Tech firms are rushing to revamp the best way they test and evaluate their artificial intelligence models because the rapidly advancing technology surpasses current benchmarks.
OpenAI, Microsoft, Meta and Anthropic have all recently announced plans to develop AI agents that may autonomously perform tasks for humans on their behalf. To do that effectively, systems must give you the chance to perform increasingly complex actions using reasoning and planning.
Companies conduct “assessments” of AI models by teams of employees and external researchers. These are standardized tests, so-called benchmarks, that evaluate the capabilities of models and the performance of systems from different groups or older versions.
However, recent advances in AI technology have resulted in a lot of the most recent models achieving near or above 90 percent accuracy in existing tests, highlighting the necessity for brand new benchmarks.
“The pace of the industry is amazingly fast. We at the moment are beginning to saturate our ability to measure a few of these systems (and as an industry it’s becoming increasingly difficult to judge them), said Ahmad Al-Dahle, head of generative AI at Meta.
To address this problem, several technology groups, including Meta, OpenAI and Microsoft, have created their very own internal benchmarks and intelligence tests. However, this has raised concerns within the industry concerning the comparability of the technology as there are not any public tests.
“Many of those benchmarks show us how far we’re from automating tasks and jobs. Without it being made public, it’s hard for firms and society as a complete to say,” said Dan Hendrycks, executive director of the Center for AI Safety and advisor to Elon Musk’s xAI.
Current public benchmarks – Hellaswag and MMLU – use multiple-choice inquiries to assess common sense and knowledge on various topics. However, researchers argue that this method is now becoming redundant and models require more complex problems.
“We are entering an era where most of the tests written by humans are not any longer sufficient as a great barometer of model performance,” said Mark Chen, SVP of research at OpenAI. “This presents us as a research world with a brand new challenge.”
A public benchmark, SWE-bench Verified, was updated in August to raised evaluate autonomous systems based on feedback from firms, including OpenAI.
It leverages real-world software problems sourced from the developer platform GitHub and involves providing a code repository and a technical issue to the AI agent with a prompt to repair the difficulty. The tasks require logical justification.
In this regard, OpenAI's latest model, GPT-4o Preview, solves 41.4 percent of problems, while Anthropic's Claude 3.5 Sonnet achieves 49 percent.
“It's rather more sophisticated (with agent systems) because you will have to attach those systems to a variety of additional tools,” said Jared Kaplan, chief science officer at Anthropic.
“Basically you will have to create a whole sandbox environment for them to play in. It’s not as easy as just giving a prompt, seeing what the finish is after which assessing that,” he added.
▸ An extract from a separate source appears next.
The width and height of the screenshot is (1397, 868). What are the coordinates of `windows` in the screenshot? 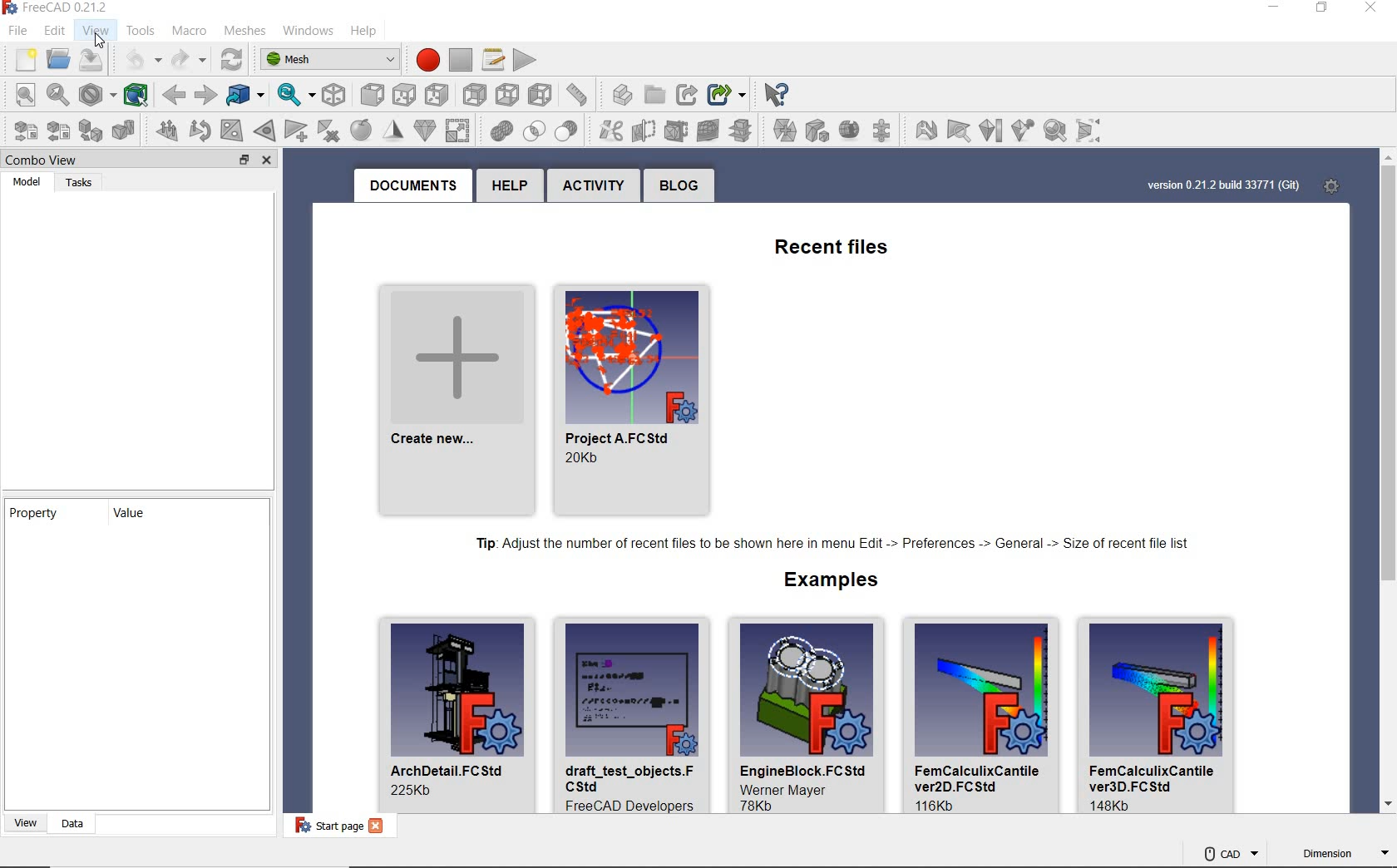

Another essential factor when conducting more complex tests is to make sure that the benchmark questions usually are not publicly available to make sure that the models don’t effectively “cheat” by generating the answers from training data as an alternative of solving the issue.
The ability to think and plan is critical to unlocking the potential of AI agents that may perform and self-correct tasks across multiple steps and applications.
“We are discovering latest ways to measure these systems, and one in all them is in fact pondering, which is a crucial area,” said Ece Kamar, vice chairman and lab manager of AI Frontiers at Microsoft Research.
That's why Microsoft is working by itself internal benchmark that includes problems not previously encountered in training to evaluate whether its AI models can think like a human.
Some, including researchers at Apple, have questioned whether current large language models “reason” or merely “pattern match” probably the most similar data they’ve seen of their training.
“In the narrower areas that firms care about, they do think,” said Ruchir Puri, chief scientist at IBM Research. “(The debate is about) this broader concept of human-level pondering, which might almost put it within the context of artificial general intelligence. Are they really pondering or are they parroting?”
OpenAI measures logical pondering primarily through evaluations within the areas of mathematics, STEM subjects and programming tasks.
“Argumentation is a really great term. Everyone defines it in another way and has their very own interpretation. . . That line could be very blurry (and) we try to not get too caught up in that distinction itself, but moderately take a look at whether it affects utility, performance or capabilities,” OpenAI’s Chen said.
The need for brand new benchmarks has also led to efforts by external organizations.
In September, startup Scale AI and Hendrycks announced a project called Humanity's Last Exam that crowdsourced complex questions from experts across disciplines that required abstract pondering to reply.
Another example is FrontierMath, a novel benchmark released this week created by expert mathematicians. Based on this test, probably the most advanced models can answer lower than 2 percent of questions.
However, experts warn that without an explicit agreement to measure these capabilities, it might be difficult for firms to evaluate their competitors or for firms and consumers to grasp the market.
“There is not any clear technique to say 'this model is unquestionably higher than this model' (because when a measure becomes a goal, it is not any longer a great measure”) and models are trained to satisfy the established benchmarks, Al said – Dahle.
“It’s something we’re working on as a whole industry.”